Work to complete:
Transcribe only what runs from the line containing "Image resolution: width=1217" through the end of the listing, line for line and exactly, and omit the pictures.

Start of Block

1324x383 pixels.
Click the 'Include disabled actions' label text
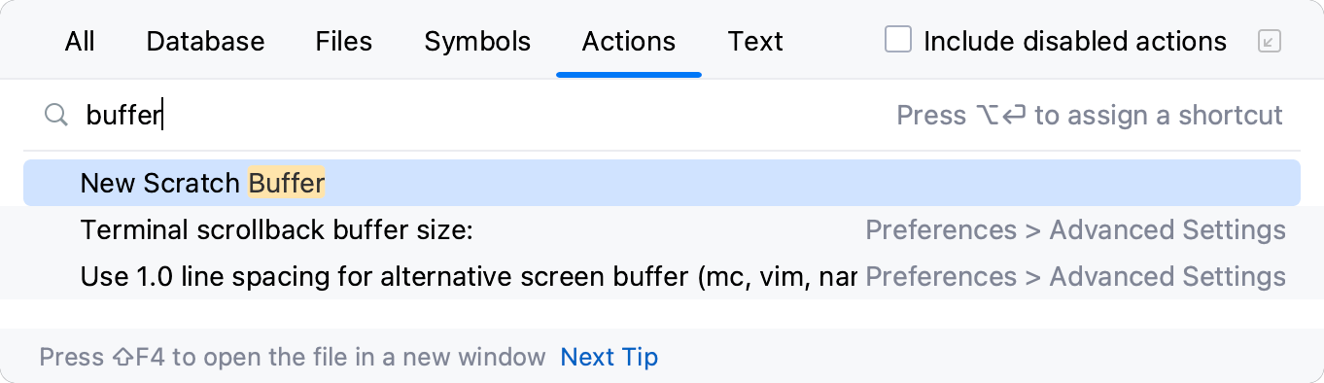click(1075, 41)
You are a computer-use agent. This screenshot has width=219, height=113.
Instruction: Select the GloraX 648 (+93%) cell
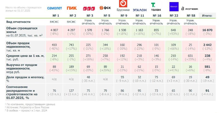coord(173,32)
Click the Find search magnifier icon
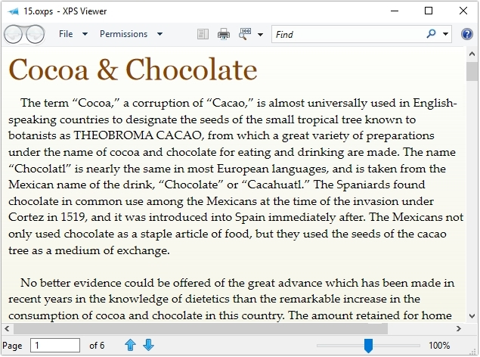Viewport: 480px width, 357px height. [431, 34]
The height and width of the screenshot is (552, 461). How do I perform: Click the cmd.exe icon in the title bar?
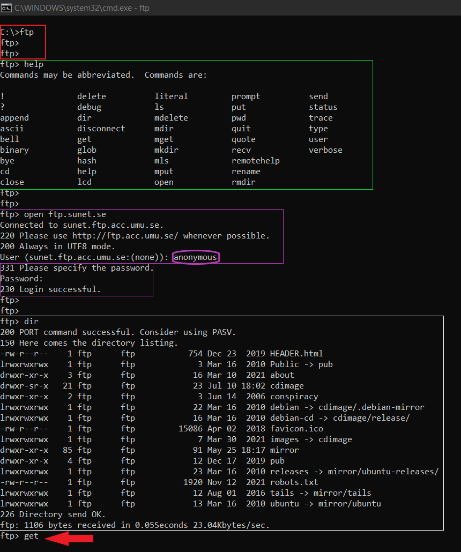coord(6,8)
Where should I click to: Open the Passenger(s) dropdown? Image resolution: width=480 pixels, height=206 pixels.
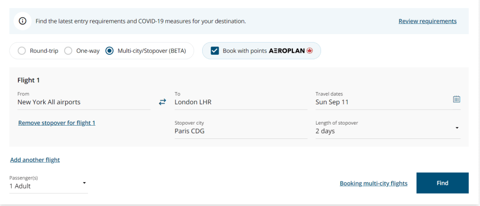pyautogui.click(x=49, y=184)
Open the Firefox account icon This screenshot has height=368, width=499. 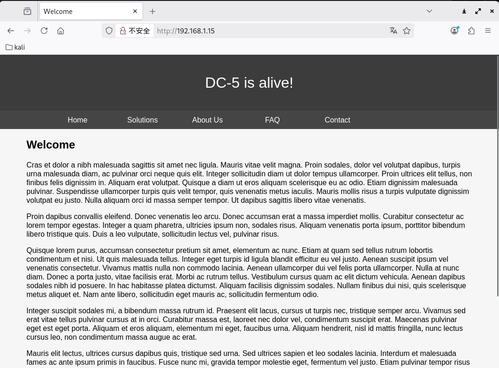454,31
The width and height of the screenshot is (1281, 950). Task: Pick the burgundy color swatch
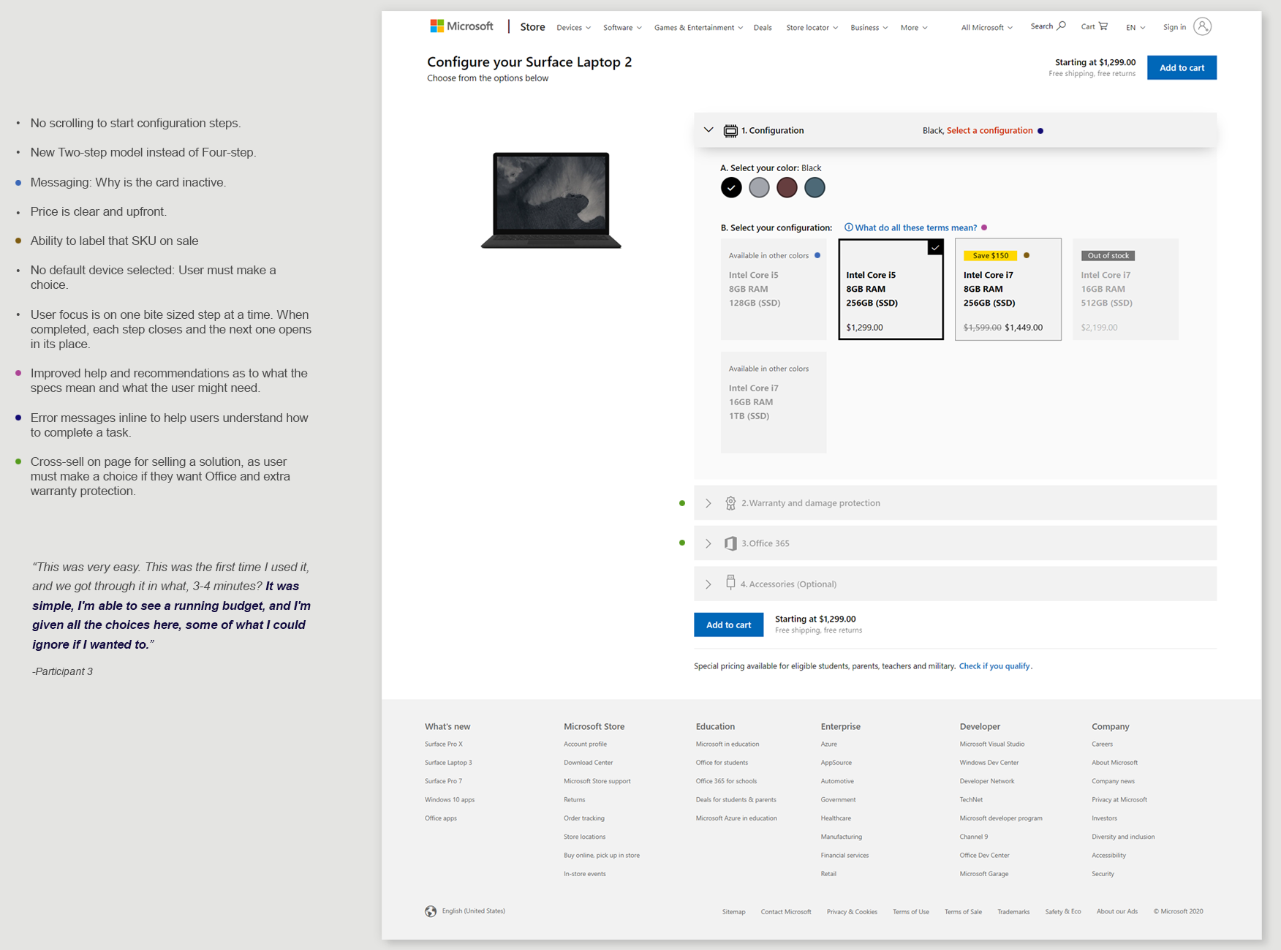787,188
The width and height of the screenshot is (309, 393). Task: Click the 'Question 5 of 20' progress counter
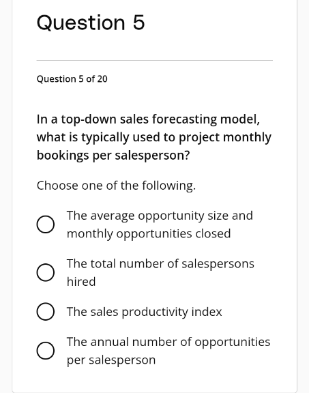(x=72, y=79)

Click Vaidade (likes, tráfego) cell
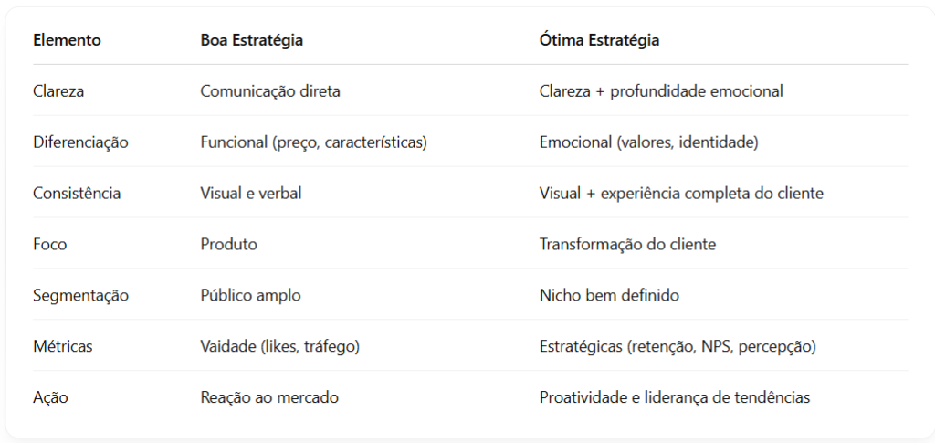pos(280,346)
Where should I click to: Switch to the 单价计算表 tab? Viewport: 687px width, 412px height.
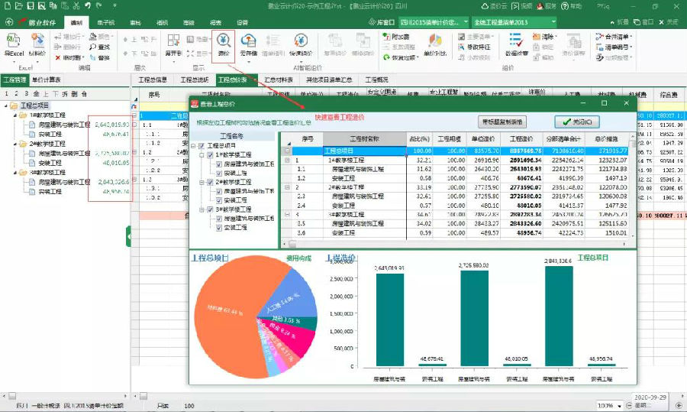(x=47, y=79)
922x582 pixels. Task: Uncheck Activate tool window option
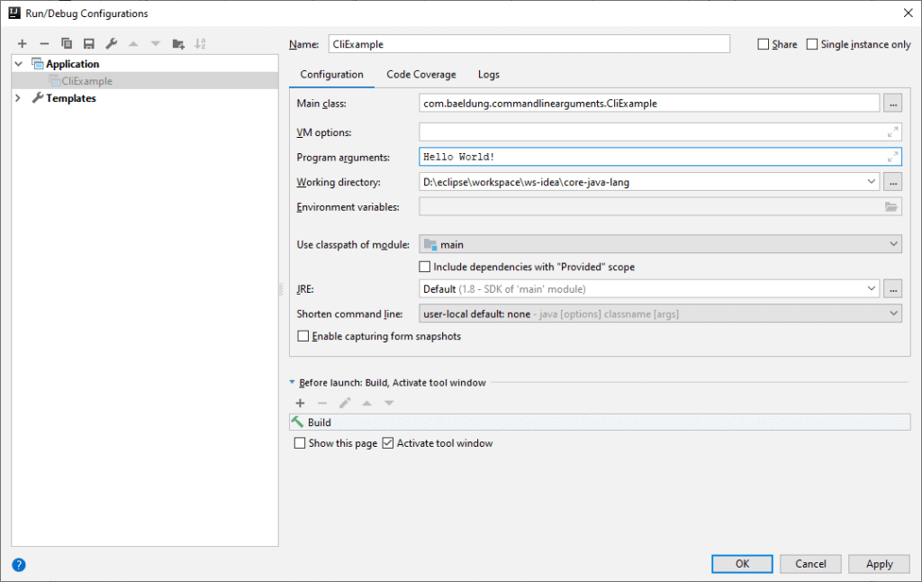[x=389, y=443]
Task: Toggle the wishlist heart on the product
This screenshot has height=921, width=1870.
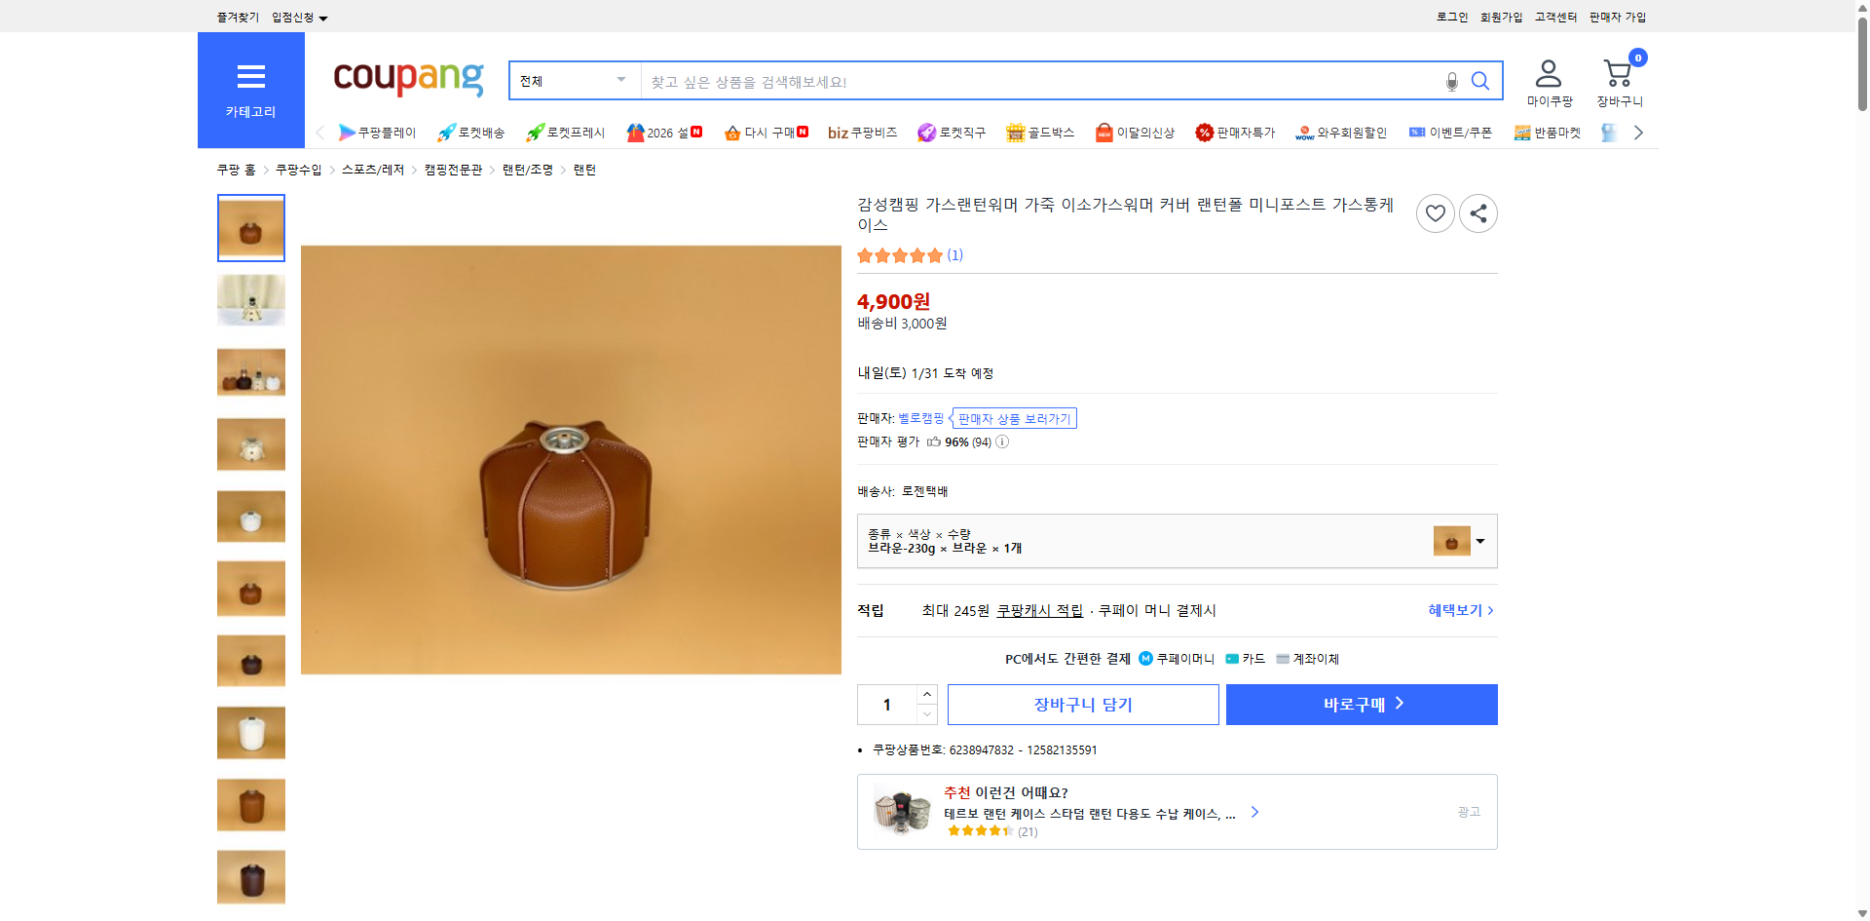Action: (x=1435, y=212)
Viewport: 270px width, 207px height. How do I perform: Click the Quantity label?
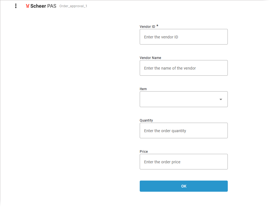146,120
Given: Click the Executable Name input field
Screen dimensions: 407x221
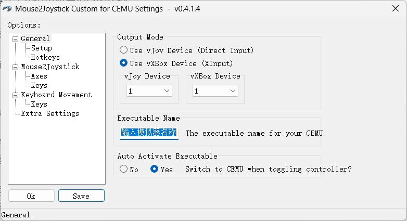Looking at the screenshot, I should [149, 133].
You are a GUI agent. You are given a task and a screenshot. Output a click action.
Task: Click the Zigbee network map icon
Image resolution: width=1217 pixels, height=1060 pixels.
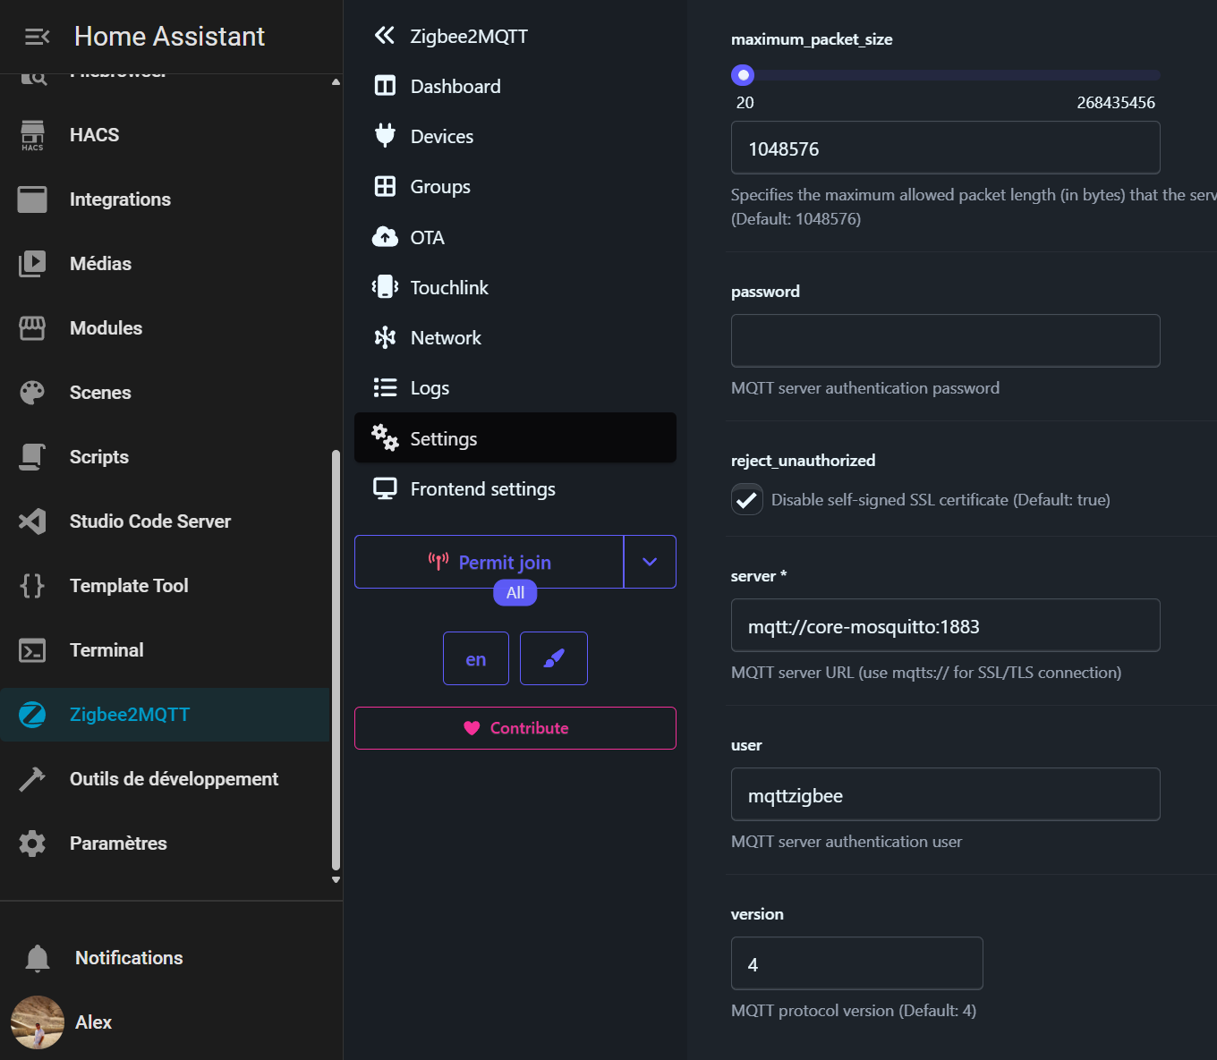point(385,337)
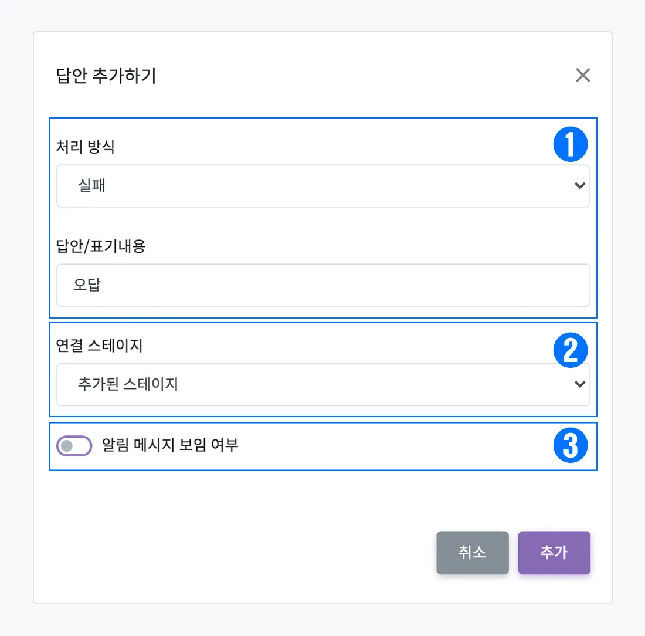Close the 답안 추가하기 dialog with X
The height and width of the screenshot is (636, 645).
click(582, 75)
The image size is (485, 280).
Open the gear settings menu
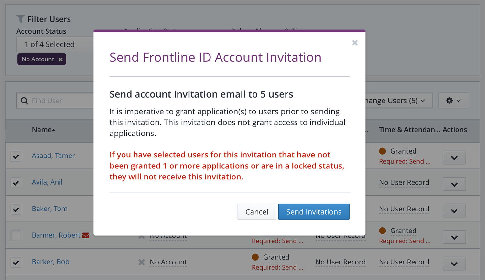453,101
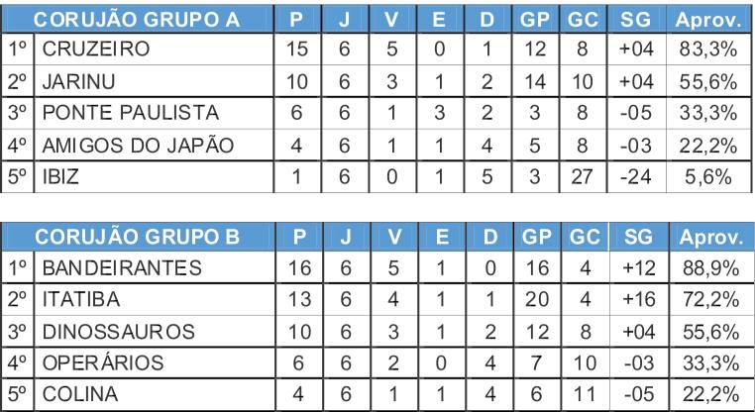Click the SG column header in Grupo B
Viewport: 755px width, 412px height.
click(x=639, y=237)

End of Block

Solved exercise:
Image resolution: width=1217 pixels, height=1060 pixels.
point(385,337)
Close the 답안 추가하기 dialog with X
The height and width of the screenshot is (636, 645).
click(582, 75)
The image size is (485, 280).
Open the gear settings menu
453,101
Click the SG column header in Grupo B
Viewport: 755px width, 412px height.
click(x=639, y=237)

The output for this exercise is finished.